Lifestyle

The House

Ashleigh Rolle

A few months ago I was asked why I found Global Dignity so important. I gave a short succinct answer because in truth there are many reasons (most of them being personal) as to why I jumped head first into the project. If the person that originally asked me that question is reading this now. I would like you to know some of the answers that were floating through my head at the time. This house and what it represents is one of them.

This is the house that stands in the city that my holistic idealism thought that I would make it big in. Dreams of playing the female lead in an August Wilson play at the famous Fox Theatre seemed within my reach.

There stands the house where meals were withheld until I met the weight goal of the boarder and where ironically enough I was force-fed raw ginger embedding within me the irrational hatred of the poor root, the indescribable fear of a literal inanimate object. You are looking at a house that even though I have not stepped foot in for almost four years, it has been almost five that I have been able to look at a can of ginger ale and not battle with a slight bought of anxiety.

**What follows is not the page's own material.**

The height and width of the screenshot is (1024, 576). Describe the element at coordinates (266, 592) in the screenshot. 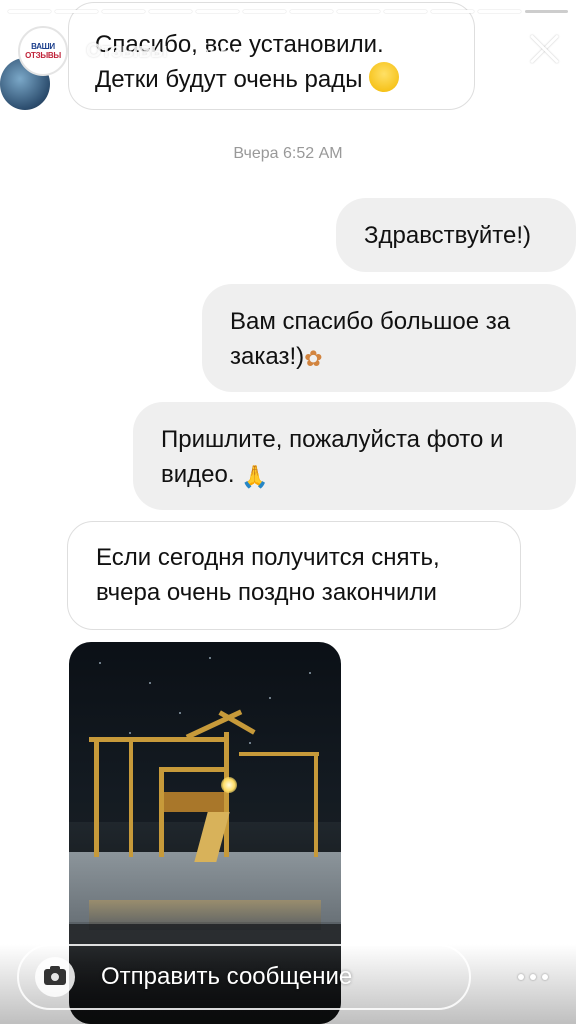

I see `message-line: вчера очень поздно закончили` at that location.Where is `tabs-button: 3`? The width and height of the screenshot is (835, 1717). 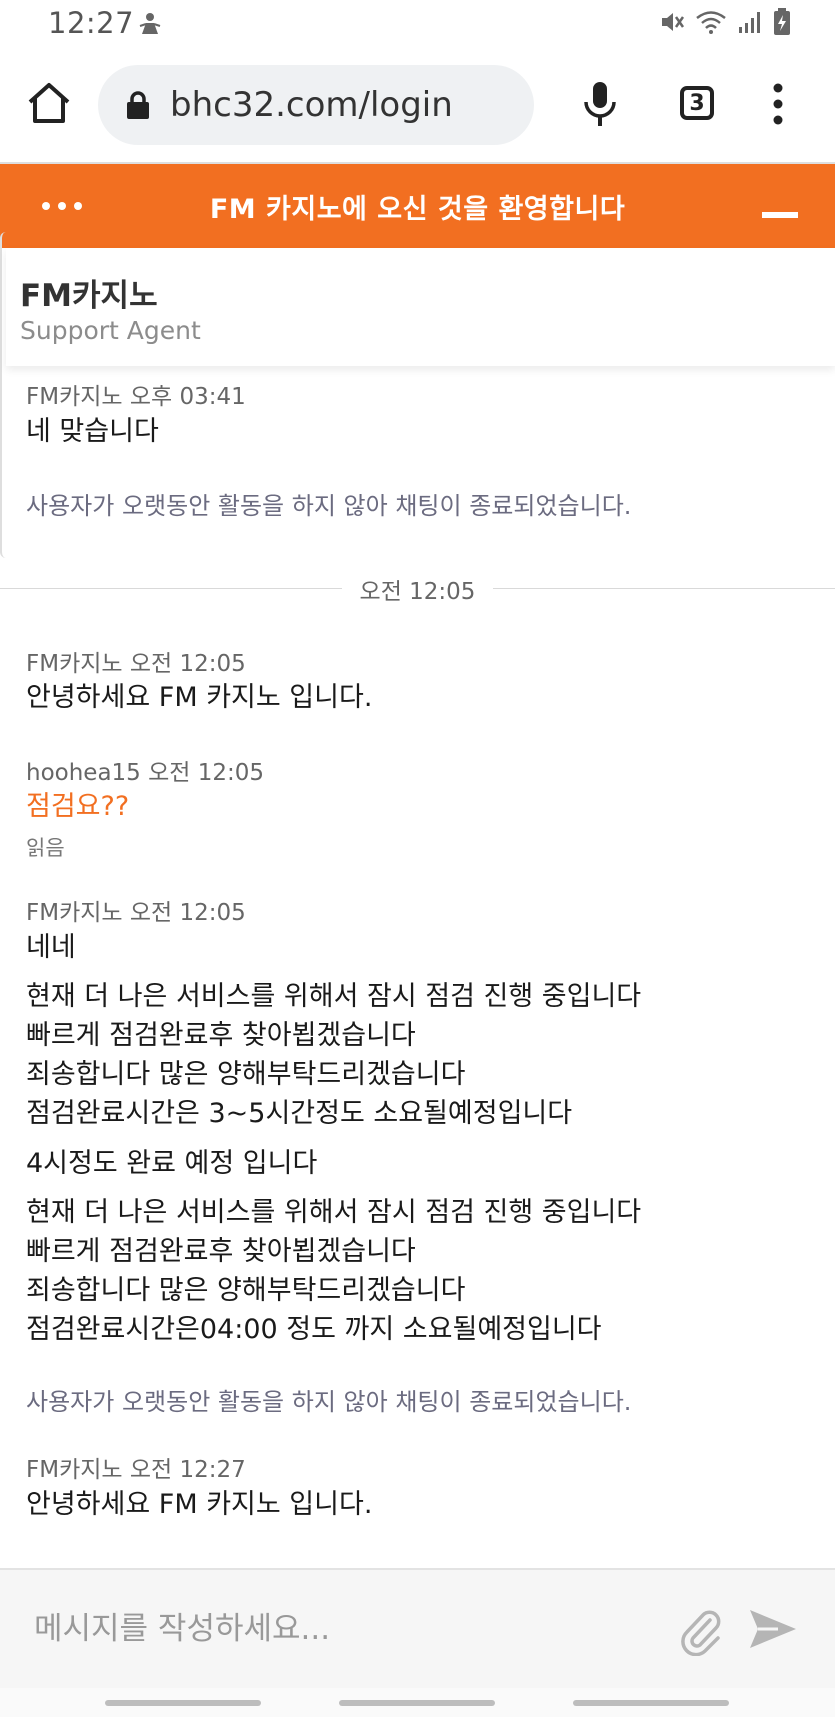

This is the house where fat turned into ugly turned into stupidity turned into shouting turned into a cold night alone. On that red brick porch where I saw snow fall for the first time but had the experience tarnished by the soundtrack of my own flesh and blood screaming at me to freeze my weight away.

This is the house where I assisted my cousin with the intricate details of the zipper on her prom dress.

At the back of the door in the very same room that we shared, hung a beautiful pink gown that I was meant to don but told that the young man who invited me was surely joking and therefore I would have no need for it.

This hell was where I learnt that black should be the only colour that I ever have the nerve to wear. That food is a thing that I never dare eat. That life is a thing that I never should be so bold as to enjoy. Where love was a thing that I could never hope to feel.

It was in this empty building that I truly learnt what the ramifications of psychological abuse truly entail.

Life between then and now has been somewhat of a blur. But somehow I’ve been able to trek through the rainforests of Brazil while simultaneously cursing finger monkeys for stealing the things that were kind of important to me.

In the four years since I set eyes upon this derelict structure I’ve been to Switzerland in as many times to date.

While trying to overcome my fear of ginger, against my mother’s wishes I hopped on a bus from Boston to New York using Fung Wah and to any New Englander or New Yorker reading this you know that I probably took the biggest gamble of my life seeing as “Fung Wah bus is suspending all bus service to compliances requested by US federal motor carrier safety administration for inspections and repair services.” Relief was evident when I set eyes on Canal and Bowery for the first time.

The owner of the house didn’t know that just two years from that moment I would go on to be in the same room as president Bill Clinton or meet respected professor Muhammad Yunus.

The owner of that house did not dare think that one day I would be apart of a global cast invited by Mikhail Gorbachev to perform at the Palais des nations in Geneva. Or invited by Arianna Huffington to have my voice heard as a contributing blogger on the Huffington Post.

She did not stop to consider that one day I would visit archbishop Desmond Tutu’s house, have a personal conversation with Ahmed Kathrada on the grounds of liliesleaf where Nelson Mandela himself conducted secret ANC meetings or walk the streets of Soweto creating within me a deeper appreciation for the rich South African culture.

She did not think that I could create a global network of immensely talented friends that spans the surface of every continent (except Antarctica) that love me whether I’m 40 pounds heavier or 100 pounds lighter.

And for all of this I thank her, had it not been for this house in this forgotten neighborhood, I would not have found my strength. In 2011 I would not have been able to fully embrace the concept and the importance of dignity if I didn’t have it stripped away from me by the very person my parents trusted to uphold it.

The reason I became so fully immersed in the project first started by Prince Haakon, John Hope Bryant and Pekka Himanen was because as cliché’ as it sounds, I realized that life is a journey and through them I discovered that we should all be allowed to explore it with dignity.

My aunt showed me what she interpreted as my limitations and in turn, I defied them.